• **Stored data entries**
[Start]

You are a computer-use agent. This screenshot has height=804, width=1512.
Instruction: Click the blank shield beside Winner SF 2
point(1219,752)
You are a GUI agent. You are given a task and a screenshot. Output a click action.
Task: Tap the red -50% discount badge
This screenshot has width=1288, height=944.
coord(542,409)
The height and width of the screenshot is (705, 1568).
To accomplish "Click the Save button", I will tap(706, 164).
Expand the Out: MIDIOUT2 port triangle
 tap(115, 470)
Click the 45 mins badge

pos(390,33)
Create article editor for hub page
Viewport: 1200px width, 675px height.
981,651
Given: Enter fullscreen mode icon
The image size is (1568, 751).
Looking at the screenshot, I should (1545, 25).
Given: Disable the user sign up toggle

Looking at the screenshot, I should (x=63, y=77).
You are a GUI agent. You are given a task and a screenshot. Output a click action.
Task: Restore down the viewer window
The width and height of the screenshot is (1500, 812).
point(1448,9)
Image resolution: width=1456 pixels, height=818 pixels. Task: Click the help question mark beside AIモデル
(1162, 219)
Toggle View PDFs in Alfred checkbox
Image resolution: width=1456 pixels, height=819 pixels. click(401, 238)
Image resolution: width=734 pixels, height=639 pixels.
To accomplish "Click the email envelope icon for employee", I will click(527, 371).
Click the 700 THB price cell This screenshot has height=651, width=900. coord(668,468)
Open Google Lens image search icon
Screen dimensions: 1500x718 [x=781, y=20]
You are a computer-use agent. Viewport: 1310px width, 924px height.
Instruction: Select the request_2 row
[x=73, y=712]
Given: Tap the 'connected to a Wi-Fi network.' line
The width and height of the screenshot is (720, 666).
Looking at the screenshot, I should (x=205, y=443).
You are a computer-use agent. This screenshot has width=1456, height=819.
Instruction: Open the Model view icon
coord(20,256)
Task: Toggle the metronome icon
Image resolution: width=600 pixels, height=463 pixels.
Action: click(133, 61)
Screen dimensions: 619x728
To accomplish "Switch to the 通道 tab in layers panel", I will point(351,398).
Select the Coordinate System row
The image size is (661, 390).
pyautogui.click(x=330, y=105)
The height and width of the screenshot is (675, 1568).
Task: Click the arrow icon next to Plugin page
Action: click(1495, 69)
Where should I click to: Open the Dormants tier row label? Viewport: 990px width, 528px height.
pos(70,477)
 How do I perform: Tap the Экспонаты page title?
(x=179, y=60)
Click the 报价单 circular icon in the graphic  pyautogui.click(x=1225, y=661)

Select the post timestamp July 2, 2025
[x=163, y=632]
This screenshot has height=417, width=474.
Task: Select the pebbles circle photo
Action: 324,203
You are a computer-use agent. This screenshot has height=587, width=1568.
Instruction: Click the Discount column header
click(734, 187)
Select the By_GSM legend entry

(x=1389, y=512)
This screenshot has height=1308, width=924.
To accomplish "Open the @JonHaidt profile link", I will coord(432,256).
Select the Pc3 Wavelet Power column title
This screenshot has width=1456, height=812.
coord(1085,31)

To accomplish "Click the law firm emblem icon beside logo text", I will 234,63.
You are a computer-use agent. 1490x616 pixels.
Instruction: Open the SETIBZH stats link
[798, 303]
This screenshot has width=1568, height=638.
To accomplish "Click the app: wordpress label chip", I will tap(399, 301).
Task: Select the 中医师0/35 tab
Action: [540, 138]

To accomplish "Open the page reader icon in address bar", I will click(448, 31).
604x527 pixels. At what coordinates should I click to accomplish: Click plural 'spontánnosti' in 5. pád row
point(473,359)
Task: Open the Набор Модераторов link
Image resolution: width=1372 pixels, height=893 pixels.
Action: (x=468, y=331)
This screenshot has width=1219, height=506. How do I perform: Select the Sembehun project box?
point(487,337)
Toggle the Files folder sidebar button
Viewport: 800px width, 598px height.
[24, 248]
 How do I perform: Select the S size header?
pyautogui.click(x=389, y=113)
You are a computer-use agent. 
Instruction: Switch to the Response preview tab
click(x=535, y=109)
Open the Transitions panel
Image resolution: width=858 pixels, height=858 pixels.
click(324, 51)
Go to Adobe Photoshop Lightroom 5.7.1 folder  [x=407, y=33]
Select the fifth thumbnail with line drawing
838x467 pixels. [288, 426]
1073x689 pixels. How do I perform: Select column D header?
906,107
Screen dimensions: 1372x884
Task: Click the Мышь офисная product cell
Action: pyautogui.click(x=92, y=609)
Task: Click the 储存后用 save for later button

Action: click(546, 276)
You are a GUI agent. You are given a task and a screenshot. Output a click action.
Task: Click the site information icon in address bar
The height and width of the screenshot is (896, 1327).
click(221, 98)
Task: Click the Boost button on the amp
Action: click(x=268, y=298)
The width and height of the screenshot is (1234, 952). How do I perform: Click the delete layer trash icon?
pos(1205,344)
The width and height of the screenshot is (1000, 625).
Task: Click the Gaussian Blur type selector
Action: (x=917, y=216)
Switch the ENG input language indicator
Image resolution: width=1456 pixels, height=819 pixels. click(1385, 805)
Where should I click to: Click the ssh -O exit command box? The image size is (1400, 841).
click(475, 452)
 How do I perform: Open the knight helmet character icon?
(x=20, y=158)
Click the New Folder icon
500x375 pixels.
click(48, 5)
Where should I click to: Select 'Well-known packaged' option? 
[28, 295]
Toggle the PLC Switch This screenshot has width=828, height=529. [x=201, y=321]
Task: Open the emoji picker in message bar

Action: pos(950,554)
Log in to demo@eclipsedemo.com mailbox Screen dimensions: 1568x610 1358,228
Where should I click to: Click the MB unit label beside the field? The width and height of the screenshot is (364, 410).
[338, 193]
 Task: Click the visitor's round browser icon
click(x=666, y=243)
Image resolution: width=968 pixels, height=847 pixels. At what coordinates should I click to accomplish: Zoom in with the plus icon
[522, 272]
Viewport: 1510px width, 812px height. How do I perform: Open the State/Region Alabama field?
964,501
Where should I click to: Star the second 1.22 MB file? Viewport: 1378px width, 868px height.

[End]

• **Written problem**
Locate every line in the items above that contains the string "with" and copy each such line. Uppercase and lowercase letters count as different.

• **Reply to the exercise**
Select the fifth thumbnail with line drawing
Image resolution: width=968 pixels, height=847 pixels. At what coordinates should I click to accomplish: Zoom in with the plus icon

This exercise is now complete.